-- Start Entries --

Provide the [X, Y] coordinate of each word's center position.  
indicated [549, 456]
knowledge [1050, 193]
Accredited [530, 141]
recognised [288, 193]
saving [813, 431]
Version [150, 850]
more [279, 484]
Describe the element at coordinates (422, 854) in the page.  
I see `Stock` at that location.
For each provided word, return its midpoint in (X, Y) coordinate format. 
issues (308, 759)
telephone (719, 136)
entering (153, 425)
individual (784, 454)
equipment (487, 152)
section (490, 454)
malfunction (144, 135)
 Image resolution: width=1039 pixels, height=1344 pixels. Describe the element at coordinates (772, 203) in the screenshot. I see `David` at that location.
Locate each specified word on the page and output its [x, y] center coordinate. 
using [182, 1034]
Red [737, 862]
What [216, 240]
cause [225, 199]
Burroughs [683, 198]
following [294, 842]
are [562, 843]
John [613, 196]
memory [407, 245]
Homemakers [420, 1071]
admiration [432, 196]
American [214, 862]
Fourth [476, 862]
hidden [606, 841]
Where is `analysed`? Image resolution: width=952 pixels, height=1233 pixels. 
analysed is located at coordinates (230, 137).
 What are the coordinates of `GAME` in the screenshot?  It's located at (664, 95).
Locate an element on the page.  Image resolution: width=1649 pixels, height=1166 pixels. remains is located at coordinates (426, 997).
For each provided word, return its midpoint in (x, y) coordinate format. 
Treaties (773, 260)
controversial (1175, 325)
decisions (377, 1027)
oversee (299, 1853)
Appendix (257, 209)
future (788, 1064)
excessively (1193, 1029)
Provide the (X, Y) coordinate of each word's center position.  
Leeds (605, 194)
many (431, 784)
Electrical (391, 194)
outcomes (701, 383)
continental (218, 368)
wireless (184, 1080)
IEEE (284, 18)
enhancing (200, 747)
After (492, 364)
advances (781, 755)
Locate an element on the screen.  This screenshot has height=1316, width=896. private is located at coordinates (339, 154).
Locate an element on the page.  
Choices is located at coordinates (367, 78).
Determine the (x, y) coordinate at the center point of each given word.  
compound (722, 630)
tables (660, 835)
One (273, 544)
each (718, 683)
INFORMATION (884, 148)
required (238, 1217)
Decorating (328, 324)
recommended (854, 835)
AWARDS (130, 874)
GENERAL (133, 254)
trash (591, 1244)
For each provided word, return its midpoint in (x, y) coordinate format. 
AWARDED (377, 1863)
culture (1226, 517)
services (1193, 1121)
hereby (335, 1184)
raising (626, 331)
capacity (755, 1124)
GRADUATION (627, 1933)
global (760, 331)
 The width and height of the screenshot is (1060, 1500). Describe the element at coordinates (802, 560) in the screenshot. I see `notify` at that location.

-- End Entries --

--- Required task ---
Rewrite all of the rows above, replacing each occurrence of "midpoint" with "central point" and keeping every other part unchanged.

--- The solution ---
Provide the [X, Y] coordinate of each word's center position.  
indicated [549, 456]
knowledge [1050, 193]
Accredited [530, 141]
recognised [288, 193]
saving [813, 431]
Version [150, 850]
more [279, 484]
Describe the element at coordinates (422, 854) in the page.  
I see `Stock` at that location.
For each provided word, return its central point in (X, Y) coordinate format. 
issues (308, 759)
telephone (719, 136)
entering (153, 425)
individual (784, 454)
equipment (487, 152)
section (490, 454)
malfunction (144, 135)
 Image resolution: width=1039 pixels, height=1344 pixels. Describe the element at coordinates (772, 203) in the screenshot. I see `David` at that location.
Locate each specified word on the page and output its [x, y] center coordinate. 
using [182, 1034]
Red [737, 862]
What [216, 240]
cause [225, 199]
Burroughs [683, 198]
following [294, 842]
are [562, 843]
John [613, 196]
memory [407, 245]
Homemakers [420, 1071]
admiration [432, 196]
American [214, 862]
Fourth [476, 862]
hidden [606, 841]
Where is `analysed`? Image resolution: width=952 pixels, height=1233 pixels. 
analysed is located at coordinates (230, 137).
 What are the coordinates of `GAME` in the screenshot?  It's located at (664, 95).
Locate an element on the page.  Image resolution: width=1649 pixels, height=1166 pixels. remains is located at coordinates (426, 997).
For each provided word, return its central point in (x, y) coordinate format. 
Treaties (773, 260)
controversial (1175, 325)
decisions (377, 1027)
oversee (299, 1853)
Appendix (257, 209)
future (788, 1064)
excessively (1193, 1029)
Provide the (X, Y) coordinate of each word's center position.  
Leeds (605, 194)
many (431, 784)
Electrical (391, 194)
outcomes (701, 383)
continental (218, 368)
wireless (184, 1080)
IEEE (284, 18)
enhancing (200, 747)
After (492, 364)
advances (781, 755)
Locate an element on the screen.  This screenshot has height=1316, width=896. private is located at coordinates (339, 154).
Locate an element on the page.  
Choices is located at coordinates (367, 78).
Determine the (x, y) coordinate at the center point of each given word.  
compound (722, 630)
tables (660, 835)
One (273, 544)
each (718, 683)
INFORMATION (884, 148)
required (238, 1217)
Decorating (328, 324)
recommended (854, 835)
AWARDS (130, 874)
GENERAL (133, 254)
trash (591, 1244)
For each provided word, return its central point in (x, y) coordinate format. 
AWARDED (377, 1863)
culture (1226, 517)
services (1193, 1121)
hereby (335, 1184)
raising (626, 331)
capacity (755, 1124)
GRADUATION (627, 1933)
global (760, 331)
 The width and height of the screenshot is (1060, 1500). Describe the element at coordinates (802, 560) in the screenshot. I see `notify` at that location.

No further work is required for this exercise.